La situación es delicada. Japón ha reforzado el patrullaje y se mantiene en estado de alerta. La incautación del barco y la ubicación estratégica de los buques chinos, analizada a través de imágenes satelitales de PlanetLabs, alimentan la preocupación. La cifra habla por sí sola: miles de barcos chinos, moviéndose con una coordinación que no se corresponde con la pesca comercial.

La posibilidad de una escalada, aunque improbable, no se puede descartar. El despliegue de buques chinos no es una novedad en la región, pero la intensidad y la coordinación de esta operación han generado una respuesta contundente por parte de Japón. La situación recuerda a la creciente competencia geopolítica en la región y la complejidad de las disputas territoriales en el Mar de China Oriental.

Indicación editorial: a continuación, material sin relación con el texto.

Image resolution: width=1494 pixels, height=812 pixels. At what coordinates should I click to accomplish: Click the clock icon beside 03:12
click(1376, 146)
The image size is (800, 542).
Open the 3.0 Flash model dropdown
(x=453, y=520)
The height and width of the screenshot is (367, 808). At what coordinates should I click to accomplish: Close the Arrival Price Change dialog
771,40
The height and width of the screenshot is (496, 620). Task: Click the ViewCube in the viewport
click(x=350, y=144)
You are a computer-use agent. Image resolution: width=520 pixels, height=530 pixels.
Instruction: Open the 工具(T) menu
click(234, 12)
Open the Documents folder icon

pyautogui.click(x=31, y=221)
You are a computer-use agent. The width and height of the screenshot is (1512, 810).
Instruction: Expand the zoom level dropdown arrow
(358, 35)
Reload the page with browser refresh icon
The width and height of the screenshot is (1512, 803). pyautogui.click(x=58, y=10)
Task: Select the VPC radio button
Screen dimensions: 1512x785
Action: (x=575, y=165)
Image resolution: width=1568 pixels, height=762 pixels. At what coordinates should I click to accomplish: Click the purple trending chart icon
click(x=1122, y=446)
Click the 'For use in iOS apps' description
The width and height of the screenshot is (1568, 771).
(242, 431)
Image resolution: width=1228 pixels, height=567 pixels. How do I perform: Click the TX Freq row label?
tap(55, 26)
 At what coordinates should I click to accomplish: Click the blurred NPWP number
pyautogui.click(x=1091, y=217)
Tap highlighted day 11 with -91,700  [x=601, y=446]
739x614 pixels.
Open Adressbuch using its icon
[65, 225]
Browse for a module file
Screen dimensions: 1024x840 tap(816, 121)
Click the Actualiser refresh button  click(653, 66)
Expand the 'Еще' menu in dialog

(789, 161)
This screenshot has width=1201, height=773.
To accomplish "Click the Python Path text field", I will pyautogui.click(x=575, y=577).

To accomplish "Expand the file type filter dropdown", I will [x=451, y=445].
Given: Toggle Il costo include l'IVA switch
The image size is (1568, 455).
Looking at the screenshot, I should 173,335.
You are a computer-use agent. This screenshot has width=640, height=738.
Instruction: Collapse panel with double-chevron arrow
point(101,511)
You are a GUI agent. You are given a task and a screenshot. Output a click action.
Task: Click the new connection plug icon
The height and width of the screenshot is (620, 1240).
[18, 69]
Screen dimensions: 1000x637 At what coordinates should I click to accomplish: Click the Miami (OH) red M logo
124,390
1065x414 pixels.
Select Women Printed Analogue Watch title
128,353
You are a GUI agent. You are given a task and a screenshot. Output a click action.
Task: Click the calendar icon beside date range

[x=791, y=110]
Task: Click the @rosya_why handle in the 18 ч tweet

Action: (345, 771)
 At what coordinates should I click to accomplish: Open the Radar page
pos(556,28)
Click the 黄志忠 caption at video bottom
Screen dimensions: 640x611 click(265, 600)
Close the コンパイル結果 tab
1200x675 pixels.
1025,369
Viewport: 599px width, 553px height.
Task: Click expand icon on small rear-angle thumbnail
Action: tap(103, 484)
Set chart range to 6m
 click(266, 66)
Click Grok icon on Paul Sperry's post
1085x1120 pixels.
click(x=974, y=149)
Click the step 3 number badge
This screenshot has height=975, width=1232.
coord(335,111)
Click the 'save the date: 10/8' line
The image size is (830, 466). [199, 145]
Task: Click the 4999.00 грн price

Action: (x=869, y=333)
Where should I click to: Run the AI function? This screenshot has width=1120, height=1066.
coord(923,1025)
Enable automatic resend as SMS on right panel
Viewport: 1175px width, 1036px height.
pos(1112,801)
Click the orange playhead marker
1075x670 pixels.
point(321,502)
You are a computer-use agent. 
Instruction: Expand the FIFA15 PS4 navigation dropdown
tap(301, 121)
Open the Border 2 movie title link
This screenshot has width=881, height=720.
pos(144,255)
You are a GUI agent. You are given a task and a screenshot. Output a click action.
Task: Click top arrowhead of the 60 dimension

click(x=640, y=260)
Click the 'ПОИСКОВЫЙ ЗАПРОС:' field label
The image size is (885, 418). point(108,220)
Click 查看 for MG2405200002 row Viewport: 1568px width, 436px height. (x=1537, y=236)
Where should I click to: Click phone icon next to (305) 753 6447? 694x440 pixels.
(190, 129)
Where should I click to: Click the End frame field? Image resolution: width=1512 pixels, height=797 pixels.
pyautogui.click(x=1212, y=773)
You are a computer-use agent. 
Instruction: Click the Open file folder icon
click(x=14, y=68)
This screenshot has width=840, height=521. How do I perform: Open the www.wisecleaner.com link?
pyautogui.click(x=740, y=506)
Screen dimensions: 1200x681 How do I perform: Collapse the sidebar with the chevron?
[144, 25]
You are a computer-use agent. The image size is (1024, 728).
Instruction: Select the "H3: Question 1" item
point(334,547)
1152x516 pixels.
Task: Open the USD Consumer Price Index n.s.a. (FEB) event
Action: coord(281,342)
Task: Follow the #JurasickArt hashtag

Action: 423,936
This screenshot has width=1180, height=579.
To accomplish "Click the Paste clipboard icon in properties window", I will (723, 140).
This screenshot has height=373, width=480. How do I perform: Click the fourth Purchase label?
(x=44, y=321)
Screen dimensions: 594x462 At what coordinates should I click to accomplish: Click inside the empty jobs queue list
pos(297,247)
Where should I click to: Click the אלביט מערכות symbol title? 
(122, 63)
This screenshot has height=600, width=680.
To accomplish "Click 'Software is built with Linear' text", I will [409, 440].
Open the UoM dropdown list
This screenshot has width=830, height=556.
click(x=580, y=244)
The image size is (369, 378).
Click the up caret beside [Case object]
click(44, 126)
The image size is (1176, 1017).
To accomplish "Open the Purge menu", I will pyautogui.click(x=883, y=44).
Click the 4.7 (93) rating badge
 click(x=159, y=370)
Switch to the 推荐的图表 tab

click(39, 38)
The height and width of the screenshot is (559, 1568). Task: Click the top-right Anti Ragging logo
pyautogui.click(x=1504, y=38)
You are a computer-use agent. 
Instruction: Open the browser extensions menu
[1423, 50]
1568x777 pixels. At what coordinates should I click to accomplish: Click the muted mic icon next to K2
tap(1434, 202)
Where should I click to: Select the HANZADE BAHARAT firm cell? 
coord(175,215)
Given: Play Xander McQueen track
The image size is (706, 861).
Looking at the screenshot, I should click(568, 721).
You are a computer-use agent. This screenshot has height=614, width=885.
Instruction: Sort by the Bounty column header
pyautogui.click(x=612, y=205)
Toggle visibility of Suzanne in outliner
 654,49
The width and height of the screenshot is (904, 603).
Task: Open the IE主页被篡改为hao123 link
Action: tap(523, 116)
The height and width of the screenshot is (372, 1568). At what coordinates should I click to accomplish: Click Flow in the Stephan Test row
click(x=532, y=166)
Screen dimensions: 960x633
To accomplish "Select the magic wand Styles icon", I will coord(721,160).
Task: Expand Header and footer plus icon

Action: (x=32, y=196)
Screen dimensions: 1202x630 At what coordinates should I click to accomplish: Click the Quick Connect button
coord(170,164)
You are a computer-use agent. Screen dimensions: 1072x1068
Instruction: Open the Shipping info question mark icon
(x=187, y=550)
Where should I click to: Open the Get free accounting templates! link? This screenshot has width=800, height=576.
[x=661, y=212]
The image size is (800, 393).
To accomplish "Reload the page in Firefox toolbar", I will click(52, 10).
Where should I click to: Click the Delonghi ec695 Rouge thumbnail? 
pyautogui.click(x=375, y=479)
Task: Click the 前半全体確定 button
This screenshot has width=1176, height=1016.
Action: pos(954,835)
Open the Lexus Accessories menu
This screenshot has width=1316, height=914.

Mientras las autoridades de ambos países se limitan a declaraciones formales, la tensión persiste. La paciencia será clave para evitar un incidente mayor. La situación es un recordatorio de la fragilidad del equilibrio de poder en una región estratégicamente importante.

El silencio oficial no significa ausencia de acción. La estrategia china, por ahora, se mantiene en el terreno de la incertidumbre.